Opposition Leader Sajith Premadasa yesterday held the Government responsible for the recent violence at the Negombo Prison, arguing that a State unable to ensure the safety of those in its custody cannot credibly claim to guarantee national security.
Speaking during the adjournment debate in Parliament on the Negombo Prison incident, Premadasa said the Government bore full responsibility for the lives of prisoners and remand detainees because they remained in State custody.
He recalled that President Anura Kumara Dissanayake, while serving as an Opposition MP, had previously stated that the Government was responsible for protecting the lives of all persons held in custody.
Premadasa said more than 26 people had been killed and over 100 injured in the recent violence at Negombo Prison, adding that the Government should accept full responsibility for the incident.

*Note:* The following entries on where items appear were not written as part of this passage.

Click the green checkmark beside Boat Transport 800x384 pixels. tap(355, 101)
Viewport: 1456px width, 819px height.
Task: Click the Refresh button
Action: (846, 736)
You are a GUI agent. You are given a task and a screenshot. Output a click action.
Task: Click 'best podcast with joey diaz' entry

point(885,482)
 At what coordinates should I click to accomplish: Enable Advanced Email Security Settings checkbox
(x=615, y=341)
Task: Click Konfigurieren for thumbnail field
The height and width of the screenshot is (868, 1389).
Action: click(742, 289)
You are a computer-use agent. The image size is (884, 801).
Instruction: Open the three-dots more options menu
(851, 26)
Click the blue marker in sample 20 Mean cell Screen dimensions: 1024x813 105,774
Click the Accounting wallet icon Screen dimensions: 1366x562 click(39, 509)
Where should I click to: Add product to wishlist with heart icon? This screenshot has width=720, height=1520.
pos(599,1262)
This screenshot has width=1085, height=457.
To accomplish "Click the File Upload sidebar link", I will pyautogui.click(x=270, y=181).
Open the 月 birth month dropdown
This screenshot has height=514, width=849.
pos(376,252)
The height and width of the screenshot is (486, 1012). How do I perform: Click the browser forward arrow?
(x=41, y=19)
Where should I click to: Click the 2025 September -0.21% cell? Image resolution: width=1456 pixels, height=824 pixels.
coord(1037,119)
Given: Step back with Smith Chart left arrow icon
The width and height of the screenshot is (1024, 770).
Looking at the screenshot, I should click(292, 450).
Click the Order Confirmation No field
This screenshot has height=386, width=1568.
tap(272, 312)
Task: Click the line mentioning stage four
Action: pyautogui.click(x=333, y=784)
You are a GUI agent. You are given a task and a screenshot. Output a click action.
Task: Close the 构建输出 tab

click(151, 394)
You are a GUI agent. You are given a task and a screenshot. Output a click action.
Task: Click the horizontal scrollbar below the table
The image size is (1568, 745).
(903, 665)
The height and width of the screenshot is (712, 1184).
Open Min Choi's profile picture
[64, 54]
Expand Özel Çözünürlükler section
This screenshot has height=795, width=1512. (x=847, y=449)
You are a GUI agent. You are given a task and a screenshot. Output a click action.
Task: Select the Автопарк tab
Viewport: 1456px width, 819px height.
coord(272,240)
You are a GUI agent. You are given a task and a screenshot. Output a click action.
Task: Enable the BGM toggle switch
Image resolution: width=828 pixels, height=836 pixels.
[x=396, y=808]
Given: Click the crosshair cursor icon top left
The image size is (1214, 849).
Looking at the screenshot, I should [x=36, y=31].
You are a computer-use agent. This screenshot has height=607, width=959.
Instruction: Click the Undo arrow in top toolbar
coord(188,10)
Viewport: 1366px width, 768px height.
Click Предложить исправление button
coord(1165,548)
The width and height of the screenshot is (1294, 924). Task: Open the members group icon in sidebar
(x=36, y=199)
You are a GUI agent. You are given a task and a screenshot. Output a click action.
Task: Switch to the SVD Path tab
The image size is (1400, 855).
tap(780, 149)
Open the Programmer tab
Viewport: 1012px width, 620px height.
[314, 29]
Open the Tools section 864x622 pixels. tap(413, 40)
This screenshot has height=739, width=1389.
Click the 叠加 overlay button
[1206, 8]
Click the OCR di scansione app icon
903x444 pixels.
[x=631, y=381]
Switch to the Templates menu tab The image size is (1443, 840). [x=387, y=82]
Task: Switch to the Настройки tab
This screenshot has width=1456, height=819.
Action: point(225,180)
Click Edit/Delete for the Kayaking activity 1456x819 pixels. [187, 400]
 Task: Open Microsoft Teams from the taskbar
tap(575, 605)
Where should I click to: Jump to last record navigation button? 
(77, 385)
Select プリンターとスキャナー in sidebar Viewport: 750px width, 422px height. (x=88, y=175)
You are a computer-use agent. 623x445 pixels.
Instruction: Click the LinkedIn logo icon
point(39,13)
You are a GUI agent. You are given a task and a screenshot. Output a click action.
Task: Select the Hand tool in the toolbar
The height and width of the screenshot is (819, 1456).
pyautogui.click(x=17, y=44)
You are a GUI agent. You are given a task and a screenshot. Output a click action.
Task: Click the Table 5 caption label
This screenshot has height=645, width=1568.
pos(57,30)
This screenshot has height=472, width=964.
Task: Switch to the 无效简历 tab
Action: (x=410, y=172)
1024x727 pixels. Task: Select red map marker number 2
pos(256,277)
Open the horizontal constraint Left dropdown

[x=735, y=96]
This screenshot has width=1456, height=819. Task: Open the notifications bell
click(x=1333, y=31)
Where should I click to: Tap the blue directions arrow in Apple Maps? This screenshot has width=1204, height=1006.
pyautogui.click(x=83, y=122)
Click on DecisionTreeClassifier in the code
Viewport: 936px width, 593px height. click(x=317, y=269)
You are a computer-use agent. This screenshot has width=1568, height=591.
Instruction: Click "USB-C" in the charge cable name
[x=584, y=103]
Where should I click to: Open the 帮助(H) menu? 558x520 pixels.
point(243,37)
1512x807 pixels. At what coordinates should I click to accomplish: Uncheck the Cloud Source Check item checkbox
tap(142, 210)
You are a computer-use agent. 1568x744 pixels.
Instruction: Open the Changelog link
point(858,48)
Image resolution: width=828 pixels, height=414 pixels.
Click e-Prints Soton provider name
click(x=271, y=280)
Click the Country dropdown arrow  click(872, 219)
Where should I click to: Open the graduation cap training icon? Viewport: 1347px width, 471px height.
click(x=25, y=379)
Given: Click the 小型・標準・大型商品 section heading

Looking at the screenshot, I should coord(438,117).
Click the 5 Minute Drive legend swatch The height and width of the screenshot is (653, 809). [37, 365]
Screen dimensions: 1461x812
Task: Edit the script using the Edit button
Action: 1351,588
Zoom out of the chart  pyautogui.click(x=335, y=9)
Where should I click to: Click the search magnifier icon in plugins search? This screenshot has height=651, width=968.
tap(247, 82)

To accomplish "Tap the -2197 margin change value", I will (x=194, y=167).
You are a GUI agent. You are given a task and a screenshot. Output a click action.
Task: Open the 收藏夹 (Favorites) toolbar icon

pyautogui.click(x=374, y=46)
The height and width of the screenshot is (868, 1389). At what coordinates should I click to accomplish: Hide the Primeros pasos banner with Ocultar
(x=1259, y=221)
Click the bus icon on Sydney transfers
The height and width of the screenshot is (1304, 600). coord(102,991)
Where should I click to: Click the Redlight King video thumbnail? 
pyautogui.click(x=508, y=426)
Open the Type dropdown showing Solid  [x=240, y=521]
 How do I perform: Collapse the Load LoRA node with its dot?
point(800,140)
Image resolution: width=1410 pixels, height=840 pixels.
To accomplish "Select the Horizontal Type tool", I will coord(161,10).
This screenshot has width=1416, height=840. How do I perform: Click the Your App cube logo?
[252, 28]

He noted that prison reform, reducing overcrowding and rehabilitation fell within the responsibilities of the Ministry of Justice and National Integration, and said the Constitution’s chapter on fundamental rights prohibited torture and cruel, inhuman or degrading treatment or punishment.
Premadasa argued that successive governments had failed to address longstanding problems in the prison system, despite repeated promises of reform. He said the current Government had pledged in its policy statement to transform the prison sector as part of its promise to replace the failures of the past 76 years, but the Negombo incident suggested that the promised ‘system change’ had not materialised.
Referring to media reports, he said Sri Lanka’s prisons were designed to accommodate around 10,000 inmates but were currently holding nearly 40,000. He questioned whether the Justice Minister had adequately assessed overcrowding and the risks arising from it.
Premadasa also said the Government had failed to learn lessons from previous incidents at the Mahara and Welikada prisons. He criticised the continuing failure to appoint a permanent Commissioner General of Prisons and questioned whether even a preliminary report on the Negombo incident had been obtained.
He further questioned whether the Justice Minister accepted the President’s earlier position that the Government was responsible for protecting the lives of prisoners in State custody, arguing that the deaths and injuries demonstrated both the Government’s failure and its inability to deliver the institutional reforms it had promised.
Premadasa also accused the Justice Minister of focusing on proposals relating to the retirement age of Supreme Court judges instead of addressing problems within the prison system. He said that if the Government could not ensure security inside a prison, it was legitimate to question how it intended to guarantee the security of the country’s 22 million people.